[Gastbeitrag] Die Herausforderung der Vereinbarkeit von Beruf und Familie aus Sicht einer bindungsorientierten Elternschaft.

Heute kommt ein Gastbeitrag von Anne. Anne ist 32 Jahre alt, Sozialpädagogin und Mutter von zwei leiblichen und derzeit noch einem Pflegekind.

Unser erstes Kind bekamen wir bewusst zum Ende meines Studiums, so konnte mein Mann weiter in seinem Beruf als Informatiker arbeiten und ich konnte meine letzten Arbeiten sowie meine Diplomarbeit von Zuhause aus schreiben und unser Baby betreuen. Wenn ich in die Uni musste, begleitete unser Sohn mich im Tragetuch. Vor allem die Diplomphase war schwer. So schwer, dass ich davon geträumt habe, für völlig banale Dinge und Grundbedürfnisse Zeit zu haben, ohne ein schlechtes Gewissen haben zu müssen.

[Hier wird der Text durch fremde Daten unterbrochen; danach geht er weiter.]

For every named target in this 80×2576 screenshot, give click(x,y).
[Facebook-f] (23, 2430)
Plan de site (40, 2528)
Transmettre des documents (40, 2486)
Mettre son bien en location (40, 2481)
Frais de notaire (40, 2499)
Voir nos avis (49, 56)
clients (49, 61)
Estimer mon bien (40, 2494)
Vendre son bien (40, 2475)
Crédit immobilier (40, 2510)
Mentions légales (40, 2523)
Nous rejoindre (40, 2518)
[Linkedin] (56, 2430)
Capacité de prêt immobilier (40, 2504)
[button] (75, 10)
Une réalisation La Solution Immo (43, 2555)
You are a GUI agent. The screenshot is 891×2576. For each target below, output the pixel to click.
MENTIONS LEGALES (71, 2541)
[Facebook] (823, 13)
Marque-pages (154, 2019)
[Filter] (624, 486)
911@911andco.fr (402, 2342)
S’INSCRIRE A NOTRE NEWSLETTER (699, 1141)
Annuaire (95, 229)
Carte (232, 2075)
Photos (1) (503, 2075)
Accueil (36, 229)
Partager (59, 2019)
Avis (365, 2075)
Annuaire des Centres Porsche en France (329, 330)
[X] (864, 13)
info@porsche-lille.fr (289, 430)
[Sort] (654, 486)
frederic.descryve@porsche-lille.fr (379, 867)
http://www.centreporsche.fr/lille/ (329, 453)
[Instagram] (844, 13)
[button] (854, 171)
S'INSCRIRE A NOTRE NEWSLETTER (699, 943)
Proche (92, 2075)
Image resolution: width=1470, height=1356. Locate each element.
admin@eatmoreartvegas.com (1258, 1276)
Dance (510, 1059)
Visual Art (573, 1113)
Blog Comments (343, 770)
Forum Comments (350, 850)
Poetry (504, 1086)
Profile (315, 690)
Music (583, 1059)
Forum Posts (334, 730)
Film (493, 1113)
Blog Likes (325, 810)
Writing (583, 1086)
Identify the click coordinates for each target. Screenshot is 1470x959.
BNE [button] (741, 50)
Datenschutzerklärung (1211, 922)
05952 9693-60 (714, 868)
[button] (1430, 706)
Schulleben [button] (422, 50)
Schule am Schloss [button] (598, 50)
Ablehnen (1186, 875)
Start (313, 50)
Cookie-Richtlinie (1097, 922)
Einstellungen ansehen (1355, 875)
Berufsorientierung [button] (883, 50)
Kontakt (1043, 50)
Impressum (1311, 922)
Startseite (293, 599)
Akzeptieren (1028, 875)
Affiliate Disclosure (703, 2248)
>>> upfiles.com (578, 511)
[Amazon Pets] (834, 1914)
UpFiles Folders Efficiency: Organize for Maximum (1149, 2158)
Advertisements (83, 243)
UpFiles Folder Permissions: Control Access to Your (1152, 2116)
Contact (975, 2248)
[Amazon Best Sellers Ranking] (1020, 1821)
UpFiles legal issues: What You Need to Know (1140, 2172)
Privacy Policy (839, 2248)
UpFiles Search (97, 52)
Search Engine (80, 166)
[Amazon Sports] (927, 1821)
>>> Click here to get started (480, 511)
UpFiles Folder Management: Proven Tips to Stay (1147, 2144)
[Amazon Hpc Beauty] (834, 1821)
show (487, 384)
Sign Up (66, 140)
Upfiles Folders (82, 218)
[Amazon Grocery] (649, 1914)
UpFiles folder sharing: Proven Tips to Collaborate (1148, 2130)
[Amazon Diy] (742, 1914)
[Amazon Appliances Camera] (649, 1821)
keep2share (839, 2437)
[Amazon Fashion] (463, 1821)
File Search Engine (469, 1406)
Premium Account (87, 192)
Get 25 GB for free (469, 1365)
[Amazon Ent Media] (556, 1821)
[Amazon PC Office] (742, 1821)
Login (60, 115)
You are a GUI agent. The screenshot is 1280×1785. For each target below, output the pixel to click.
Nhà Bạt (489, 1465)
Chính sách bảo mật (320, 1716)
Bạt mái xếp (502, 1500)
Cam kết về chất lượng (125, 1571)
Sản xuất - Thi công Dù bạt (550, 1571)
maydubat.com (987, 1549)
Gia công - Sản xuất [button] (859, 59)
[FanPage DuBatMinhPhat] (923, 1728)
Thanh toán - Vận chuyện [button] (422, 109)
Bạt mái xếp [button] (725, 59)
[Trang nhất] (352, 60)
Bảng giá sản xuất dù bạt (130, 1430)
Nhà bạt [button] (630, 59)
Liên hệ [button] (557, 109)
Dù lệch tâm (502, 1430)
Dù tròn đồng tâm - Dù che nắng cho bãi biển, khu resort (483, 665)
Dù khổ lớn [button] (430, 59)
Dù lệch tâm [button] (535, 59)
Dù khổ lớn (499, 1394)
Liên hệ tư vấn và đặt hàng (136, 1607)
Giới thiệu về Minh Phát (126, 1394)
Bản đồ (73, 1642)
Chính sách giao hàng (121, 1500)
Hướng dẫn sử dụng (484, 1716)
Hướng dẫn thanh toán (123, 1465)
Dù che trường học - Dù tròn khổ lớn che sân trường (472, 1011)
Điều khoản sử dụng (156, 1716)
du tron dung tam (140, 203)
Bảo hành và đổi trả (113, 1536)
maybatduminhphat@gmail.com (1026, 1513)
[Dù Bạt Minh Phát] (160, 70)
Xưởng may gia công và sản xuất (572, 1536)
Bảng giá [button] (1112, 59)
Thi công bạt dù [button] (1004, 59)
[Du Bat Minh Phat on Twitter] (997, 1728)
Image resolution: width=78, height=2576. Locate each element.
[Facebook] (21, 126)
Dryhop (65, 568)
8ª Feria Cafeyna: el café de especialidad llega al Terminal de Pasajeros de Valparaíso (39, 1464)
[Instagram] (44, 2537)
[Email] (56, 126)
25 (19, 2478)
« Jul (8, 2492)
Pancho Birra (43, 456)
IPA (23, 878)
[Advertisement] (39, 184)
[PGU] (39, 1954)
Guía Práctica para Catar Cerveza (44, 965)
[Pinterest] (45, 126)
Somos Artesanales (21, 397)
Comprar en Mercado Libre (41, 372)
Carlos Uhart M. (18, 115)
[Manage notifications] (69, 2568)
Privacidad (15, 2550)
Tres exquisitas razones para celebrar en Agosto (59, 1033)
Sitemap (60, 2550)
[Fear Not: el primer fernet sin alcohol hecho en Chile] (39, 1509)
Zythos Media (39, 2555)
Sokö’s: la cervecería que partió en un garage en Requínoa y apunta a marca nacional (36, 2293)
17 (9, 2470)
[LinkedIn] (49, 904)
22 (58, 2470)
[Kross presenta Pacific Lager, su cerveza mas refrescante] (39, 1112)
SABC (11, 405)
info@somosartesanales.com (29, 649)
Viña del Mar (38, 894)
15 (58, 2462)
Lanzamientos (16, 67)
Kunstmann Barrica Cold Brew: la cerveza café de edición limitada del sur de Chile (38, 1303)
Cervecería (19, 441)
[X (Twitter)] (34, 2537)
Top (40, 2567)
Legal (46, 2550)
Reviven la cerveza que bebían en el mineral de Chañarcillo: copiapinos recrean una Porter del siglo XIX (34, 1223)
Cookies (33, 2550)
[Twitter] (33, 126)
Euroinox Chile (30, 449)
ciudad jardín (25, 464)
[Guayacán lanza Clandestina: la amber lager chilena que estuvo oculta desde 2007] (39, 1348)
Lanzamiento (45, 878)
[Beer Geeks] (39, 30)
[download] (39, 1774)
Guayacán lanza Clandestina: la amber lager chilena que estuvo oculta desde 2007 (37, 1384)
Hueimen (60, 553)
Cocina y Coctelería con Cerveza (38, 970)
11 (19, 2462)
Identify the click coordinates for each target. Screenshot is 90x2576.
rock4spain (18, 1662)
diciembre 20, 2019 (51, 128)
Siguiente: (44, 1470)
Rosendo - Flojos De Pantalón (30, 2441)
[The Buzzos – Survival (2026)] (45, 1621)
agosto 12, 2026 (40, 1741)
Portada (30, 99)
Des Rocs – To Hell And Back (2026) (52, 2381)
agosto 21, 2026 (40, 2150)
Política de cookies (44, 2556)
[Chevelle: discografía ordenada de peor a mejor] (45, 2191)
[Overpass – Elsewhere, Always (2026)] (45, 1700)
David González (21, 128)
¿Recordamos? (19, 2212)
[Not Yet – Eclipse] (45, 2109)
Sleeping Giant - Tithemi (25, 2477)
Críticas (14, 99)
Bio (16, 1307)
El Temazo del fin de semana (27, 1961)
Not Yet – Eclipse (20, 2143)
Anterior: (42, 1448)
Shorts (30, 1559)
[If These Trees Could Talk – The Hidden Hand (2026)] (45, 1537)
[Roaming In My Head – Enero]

Unser Sohn muss meine Anspannung gespürt haben und ist gefühlt immer aufgewacht, sobald ich mich wieder eingelesen hatte und gute Gedanken verschriftlichen wollte. Wir waren zu dem Zeitpunkt noch sehr “eins”. Er wurde noch fast voll gestillt, schlief im Familienbett und wurde komplett bedürfnisorientiert behandelt. Er brauchte sehr viel Nähe von mir und lies sich gerade bei Hunger und Müdigkeit nur von mir beruhigen. Auch abgepumpte Milch trank er nicht. Ihn keinen Schlafprogrammen oder ähnlichem auszusetzen, war für uns selbstverständlich. Auch erschien es uns perfekt ihm möglichst viel Nähe und immer sofortige Bedürfnisbefriedigung zu geben. Auch heute sehen wir dies noch so, aber natürlich machte es die Diplomphase schwierig.  Ich arbeitete immer sobald er geschlafen hat. Mittags, abends, nachts. Über Wochen hat er schlecht geschlafen. In der Endphaseging mein Mann morgens gegen halb 6 aus dem Haus um nachmittags zurück sein zu können, um unseren Sohn Zuhause zu betreuen, sodass ich am Schreibtisch arbeiten konnte. Glücklicherweise war sein Arbeitgeber flexibel genug um dieses Modell für ein paar Wochen mitzumachen. Als die Arbeit endlich abgegeben war, schliefen wir alle wieder normal und fuhren im “Vatermonat der Elternzeit” nach Südfrankreich. 4 Wochen Sonne, Strand und unsere kleine Familie. Die nächsten 1,5 Jahre blieb ich mit unserem Sohn zuhause. Unsere Haushaltskasse besserte ich kurzzeitig als Tagesmutter auf.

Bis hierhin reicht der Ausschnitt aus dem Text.